Open jennybc opened 7 years ago
TBH I am not sure if this fits into storr, because we are essentially using it as a key value DB, and don't do queries on the data.
So the RDS backend is great (and storr
is great in general!), but since we add the storage to the git repo, it would be nice to see which unhashed keys the individual storage files belong to.
I guess this would be another storr
backend, no?
Or maybe just a prefix slug, as @jennybc suggested?
I'm afraid I don't understand the issue well, or what the snail :snail: slug bits actually mean. But from looking quickly at the httrmock code, it's possible that the namespace functionality of storr could do this?

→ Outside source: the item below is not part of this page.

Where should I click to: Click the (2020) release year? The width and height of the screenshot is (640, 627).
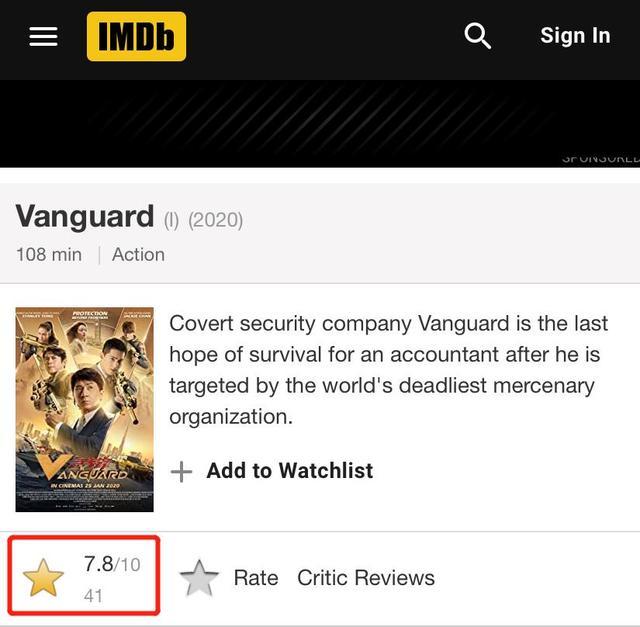[215, 219]
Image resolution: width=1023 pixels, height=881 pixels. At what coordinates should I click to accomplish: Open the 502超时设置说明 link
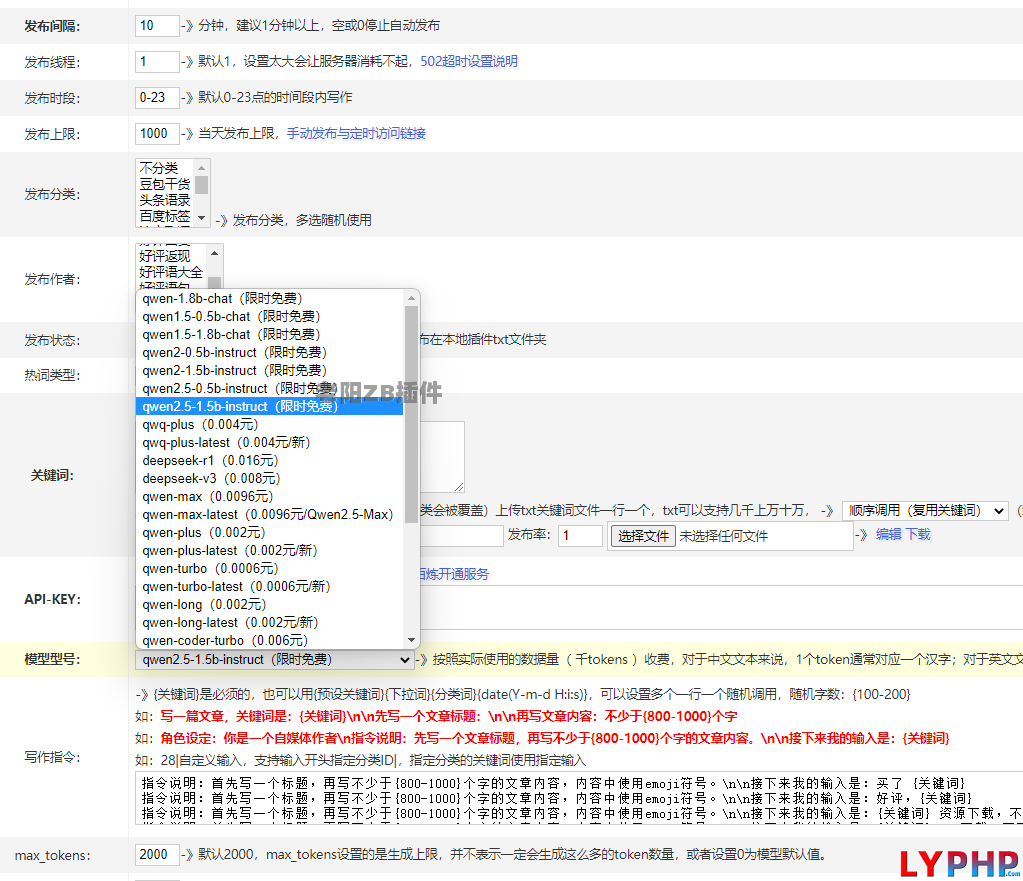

The idea is that one can do this:
st <- storr::storr_environment()
st$set("foo", "value1")
st$get("foo") # value1
but if you have many foo
keys and want to keep them separated then you can use namespaces:
st$set("foo", "value2", namespace = "other")
st$get("foo") # value1
st$get("foo", "other") # value2
The default namespace is called objects
, though this can be tweaked on storr creation with the default_namespace
option. Practically, for the RDS storr, this keeps key/value lookups in different directories, but for other drivers it uses a prefix which is why I am thinking this might be appropriate here.
Let me know if I'm off the mark
Sorry for not being clear! I'll make another attempt.
Basically, my issue is that with the RDS store it is hard to follow which objects are changing in git, because the file names are just hashes.
In gh
, which uses httrmock
we store HTTP requests and responses, so that we can replay them at test time. We store them in an RDS storr
, The key is usually just list(url = url, method = method)
, sometimes more. We put the RDS files in git, and also in the R package, so that the user is able to run the (mock) test cases. They look like this in gh
:
tests/testthat/httrmock/data/0d2b78a225570cb97dda60ccf22d68f1.rds
tests/testthat/httrmock/data/27b277b1524f9894ba81145304f0f866.rds
tests/testthat/httrmock/data/b1d243dd06539ab9e51cafd39249c41e.rds
tests/testthat/httrmock/data/ba9158074556da2ddc5ccf596e31aa3b.rds
...
tests/testthat/httrmock/keys/objects/0ef0ee2f98a95501032c8dfbd9dc1461
tests/testthat/httrmock/keys/objects/14673dc1fde22d49bc845244b8b4bbfd
tests/testthat/httrmock/keys/objects/39ae4decc7dfce0e35feef7c547904d5
...
This is all nice, but when we develop the package and change/update the test cases, it is really hard to say which stored HTTP requests changed, because the filename is just a hash.
So, yes, namespaces are great! We can set the namespace of a request to be its URL, and that will make a nice grouping of the hundreds of gh
tests that we'll have (if we eventually write them). It will also make it much clearer which objects change in git.
Is this all what we needed, @jennybc ?
Hmm. Part of my personal use-case that inspired storr was to get de-duplicated storage and avoid hitting an external source by separating the key <-> value mapping into a key <-> hash <-> value mapping. I can see that's probably causing some pain here.
With the current driver design I can (probably) implement a direct key -> value mapping, which would probably make your use case simpler; let me know if that would be useful and I can try and get it done before the next CRAN release.
Another function you probably want to be aware of is the gc
method. If you call that as your tests finish up then it will look for elements in data
with no key pointing at them and delete them. It will invisibly return a vector of the deleted keys. That will be a good idea to run periodically or the database will grow without bound (this is a side effect of another design decision which was to make it relatively safe for multiple processes to read and write from the db at once)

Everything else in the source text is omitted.